Dois trabalhadores que faziam a desmontagem de um armazém de soja, em Sorriso, a 420 km de Cuiabá, passaram mal e morreram enquanto estavam internados em hospitais de Mato Grosso. Uma das vítimas morreu no dia 9 deste mês no hospital de Lucas do Rio Verde, a 360 km de Cuiabá, e a outra neste domingo (20) no Hospital Regional de Sorriso. O serviço no armazém foi feito por seis pessoas no mês passado, em uma fazenda.

As famílias dos trabalhadores, que pediram para que as vítimas não fossem identificadas, disseram que os dois foram os únicos que desceram em um poço do armazém para desativar o elevador da estrutura. O trabalho de desmontagem durou duas semanas. As duas vítimas tinham 33 anos.

“Eles começaram a sentir febre, dor de cabela, ânsia de vômito e foram piorando, com falta de ar e sem conseguir respirar”, explicou a mulher de um deles por telefone. Os outros colegas levaram os dois trabalhadores para uma unidade de saúde em Sorriso, onde foram medicados e liberados.
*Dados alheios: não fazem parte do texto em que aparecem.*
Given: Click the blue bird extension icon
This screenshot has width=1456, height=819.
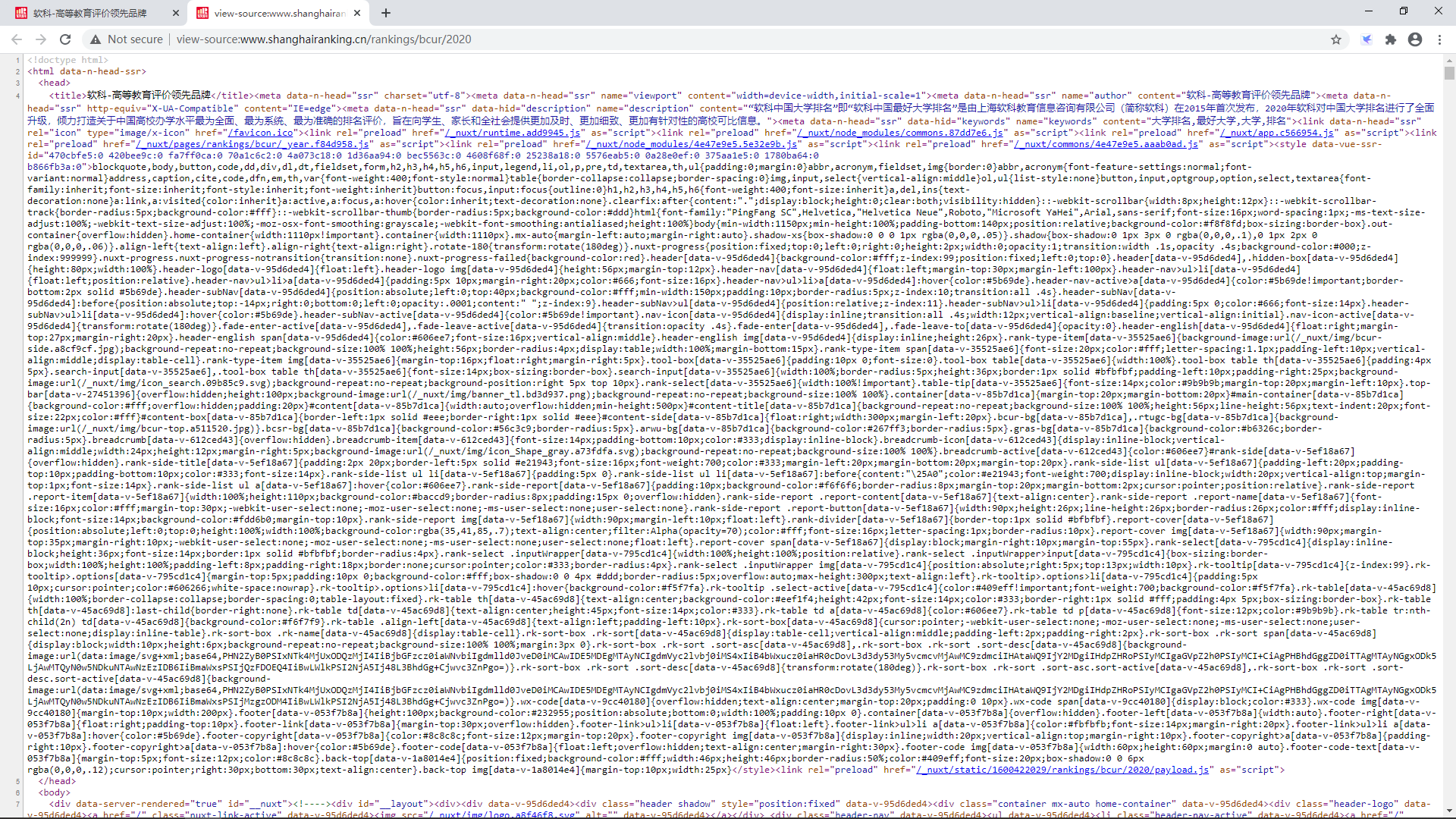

“Eles pioraram e mandaram os dois para o Hospital Regional de Sorriso. Meu marido foi transferido para Lucas do Rio Verde. Ninguém soube ao certo o que eles tiveram: uns disseram que seria H1N1, outros acharam que seria hantavirose e até veneno [que estava no poço onde desceram]”, disse a mulher.

O atestado de óbito de um deles consta pneumonia viral como causa da morte.

As famílias suspeitam que os dois trabalhadores tenham inalado algum tipo de veneno ou produto que estava nesse poço. “Todos os exames para rotavírus, H1N1 e hantavirose deram negativo. Os dois passaram mal e tiveram os mesmos sintomas”, disse o irmão do outro trabalhador.

Em nota, o Hospital Regional de Sorriso disse que recebeu os pacientes e realizou os primeiros atendimentos. Explicou que, a partir dos sintomas clínicos relatados, pelos próprios pacientes e médicos que fizeram os encaminhamentos, iniciou-se a investigação epidemiológica (possíveis doenças/patologias e agentes causadores). Também foi coletado material e encaminhado para o laboratório para investigação dos agentes causadores.

Alguns resultados preliminares já foram liberados, descartando inicialmente a possibilidade de hantavirose e leptospirose, causadas por vírus e bactérias, geralmente presentes em ambientes com a presença de ratos.

“A equipe médica está aguardando a liberação do resultado da análise da segunda amostra, que foi coletada para descartar com maior segurança essas doenças e o resultado de outros exames, que levam um tempo maior para serem liberados por que são encaminhados para laboratórios de referência fora do estado de Mato Grosso”, disse a direção por meio de nota.